The Human Centipede 2

I keep reading a lot about the ‘rights’ of individuals to watch whatever they want. Where does this ‘right’ come from? It certainly isn’t a ‘right’ recognised in the European Convention on Human Rights, which states:

1. Everyone has the right to freedom of expression. This right shall include freedom to hold opinions and to receive and impart information and ideas without interference by public authority and regardless of frontiers. This Article shall not prevent States from requiring the licensing of broadcasting, television or cinema enterprises. 

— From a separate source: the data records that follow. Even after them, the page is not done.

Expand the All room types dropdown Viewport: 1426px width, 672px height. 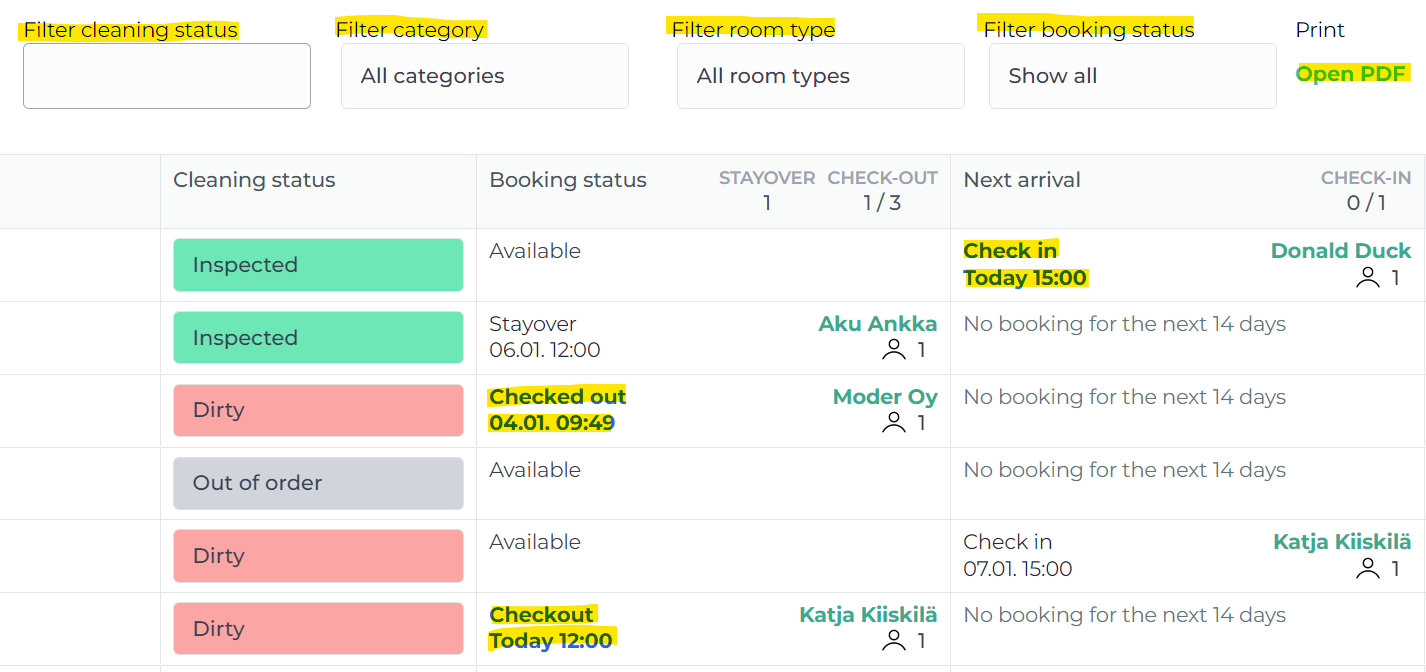(820, 76)
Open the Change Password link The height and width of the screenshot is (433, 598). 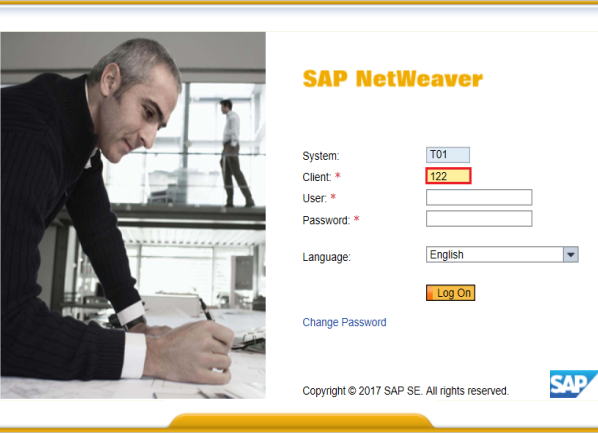(x=344, y=322)
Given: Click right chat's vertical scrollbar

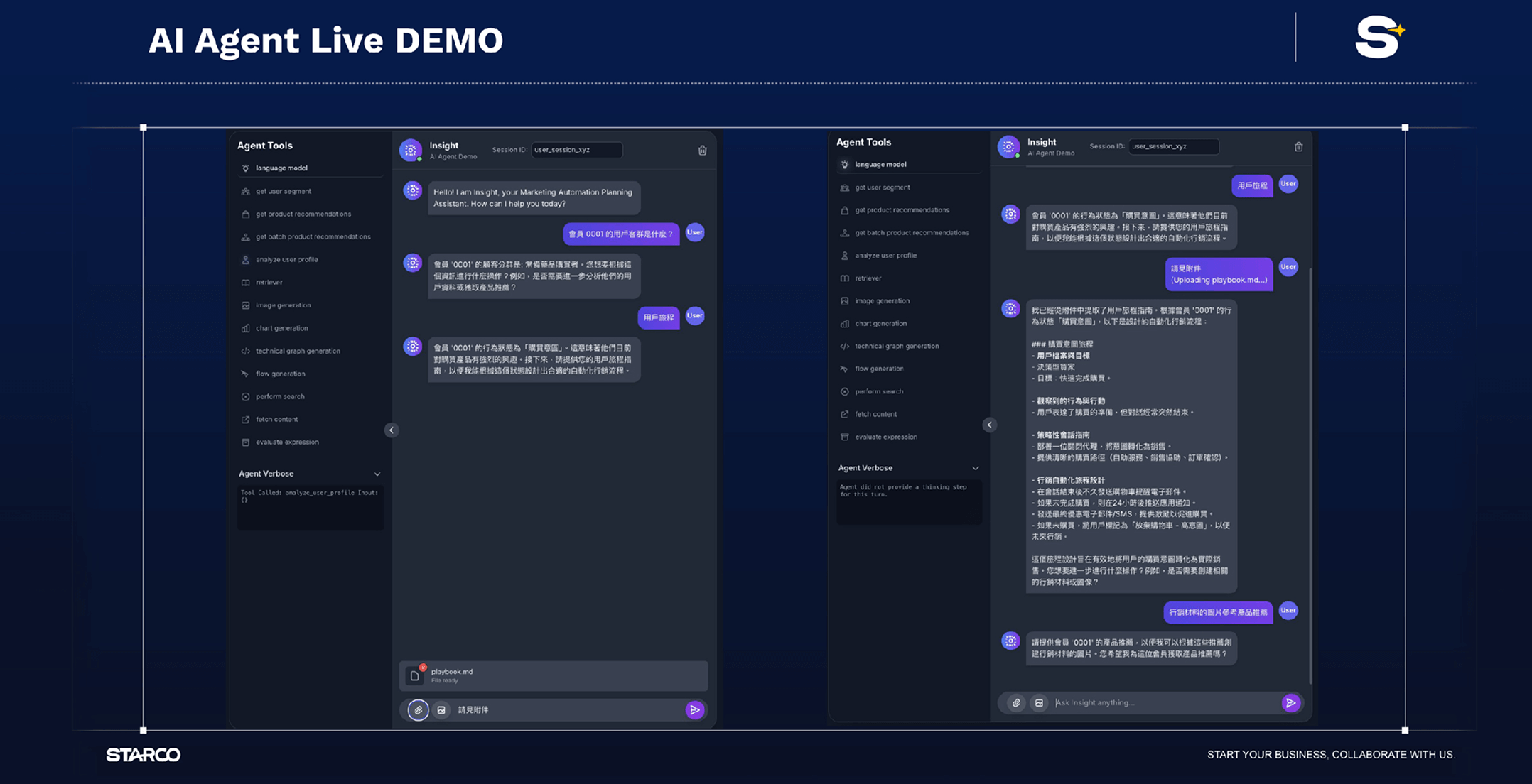Looking at the screenshot, I should (1310, 476).
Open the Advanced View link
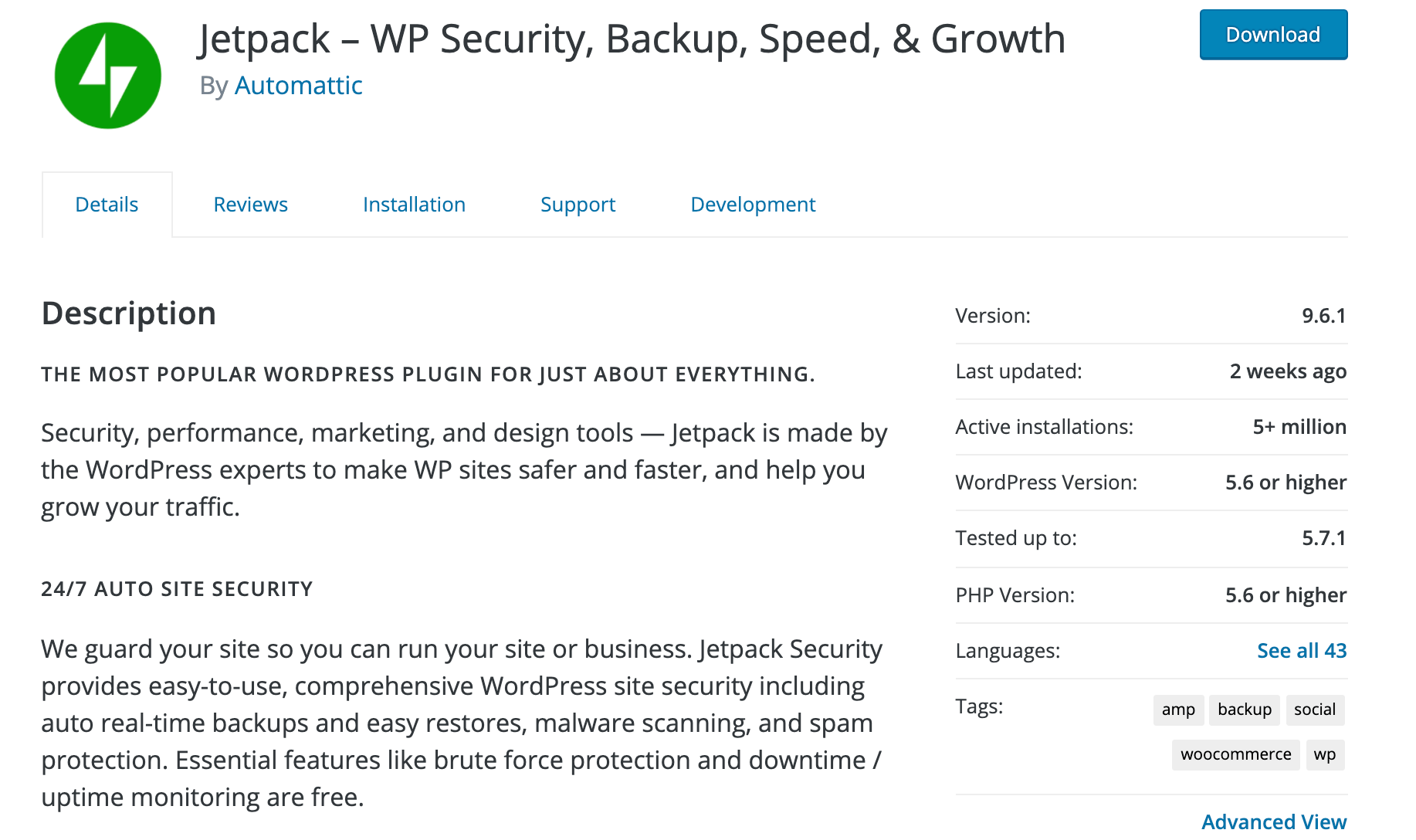Screen dimensions: 1416x840 click(1274, 821)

2. The exercise of these freedoms, since it carries with it duties and responsibilities, may be subject to such formalities, conditions, restrictions or penalties as are prescribed by law and are necessary in a democratic society, in the interests of national security, territorial integrity or public safety, for the prevention of disorder or crime, for the protection of health or morals, for the protection of the reputation or rights of others, for preventing the disclosure of information received in confidence, or for maintaining the authority and im-partiality of the judiciary

This being a serious, grown-up document which recognise that there are always competing rights and responsibilities. Such as the responsibility of a filmmaker to acknowledge that the work they create contributes to our culture, and our culture is hugely powerful in shaping our values and our societal mores. Such as the right of everyone to fight against a culture where the brutalisation of women is presented as entertainment for men, as if this has absolutely no effect beyond entertaining the viewer. We don’t need research to look into the effect of culture on people – everyone has at some point been profoundly affected by art. We are moved, elated, inspired, angered, outraged…why then is it such a leap to believe that something with no purpose other than to present sexual brutalisation as entertainment can degrade a viewer?

The BBFC isn’t a perfect body and no-one would argue that it is. But I think only a complete fool would argue for its abolition or for its powers to be reduced. Allowing a free-for-all isn’t a mark of civilisation. Recognising competing rights and responsibilities, and the compelling power of culture to shape us all, is what is civilised.